Readying for the Tour
Taking his first professional win at the Tour de Langkawi in 2010, it wasn't until the 2014 Vuelta Ciclista al Pais Vasco that Matthews won his first WorldTour race. It was his 13th win as a professional. Since then, 11 of Matthews' 14 victories have come in the WorldTour with the Australian displaying an innate ability to hit his targets at the top level. His ambition to land a Milan-San Remo though though for example has been cruelled by crashes.
Matthews' Grand Tour record also backs up his reputation as a 'big time' winner with stage wins from five of the six three-weeks races he's started. The 2015 Tour is the currently the only blemish. With the memories still fresh from last July's win, Matthews is confident he can add to his tally of eight Grand Tour stages.

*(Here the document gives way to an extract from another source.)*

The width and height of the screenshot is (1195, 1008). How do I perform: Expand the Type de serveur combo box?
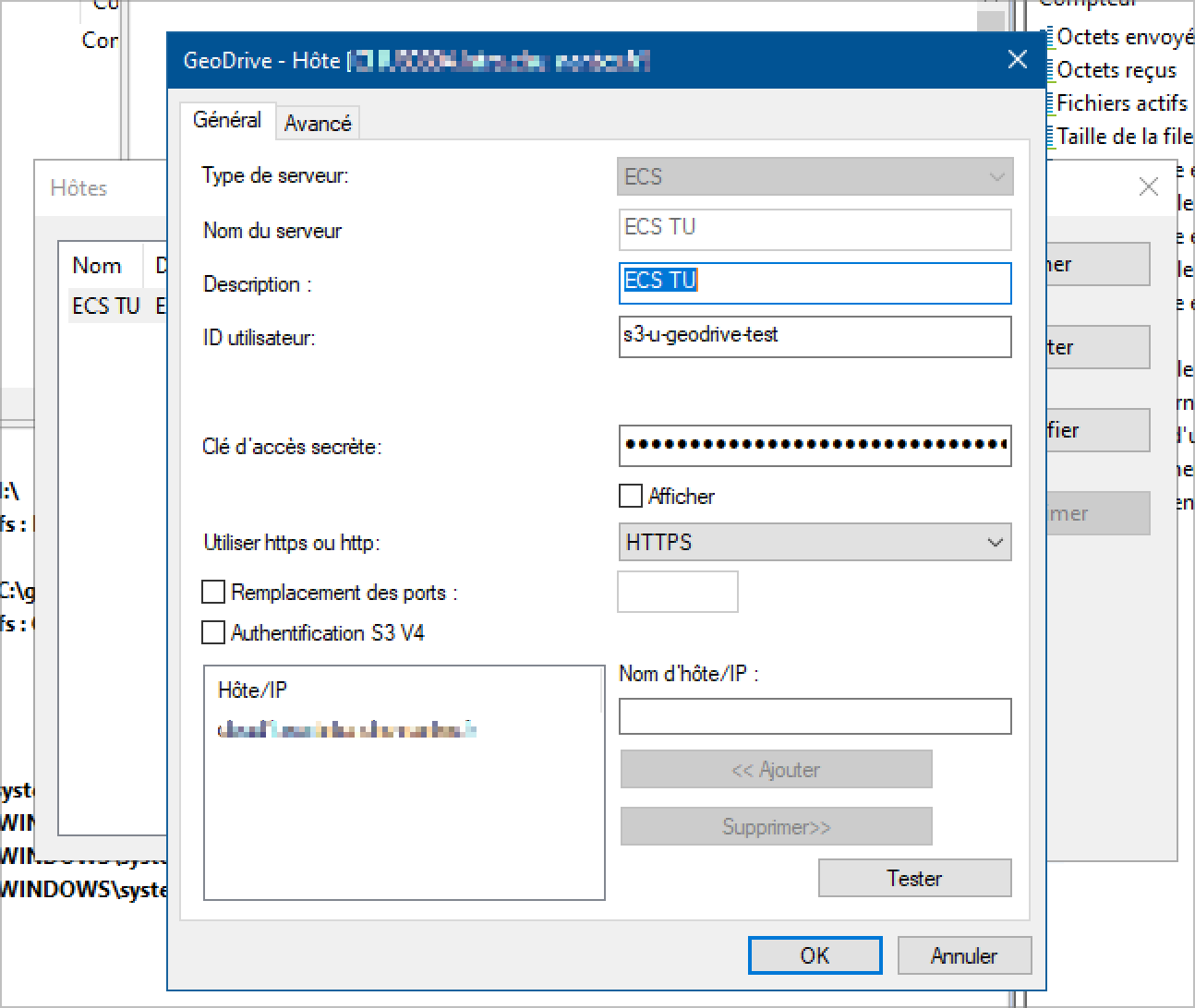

"I know what it feels like to personally win a stage at the Tour now, so it is different to other years when I've had really bad luck with crashes and everything," he said. "I think looking back, the memories of the Tour are nicer now after winning the stage last year, that makes it more exciting to go back and try and do bigger and better things.
"That memory is pretty special, and hopefully we can make more of those memories this year. It is a special race for sure. Everything has to go to plan and go 100 percent your way to get that feeling again. That is what we are aiming for, and that is the goal."
Well aware of the Tour's pressure cooker environment and demand on riders, Matthews explained that h believes his mental fortitude has never been stronger. And combined with his insatiable hunger for victory, he is eagerly anticipating the Tour.
"I think it is as important as training having a strong head so when it comes down to that pressure point you need to be able to deliver at that moment, I can learn a lot from that too and make the right decision at the right moment under high stress. That's what makes the difference in the end between first and second.
"I love racing and riding my bike, and I love winning."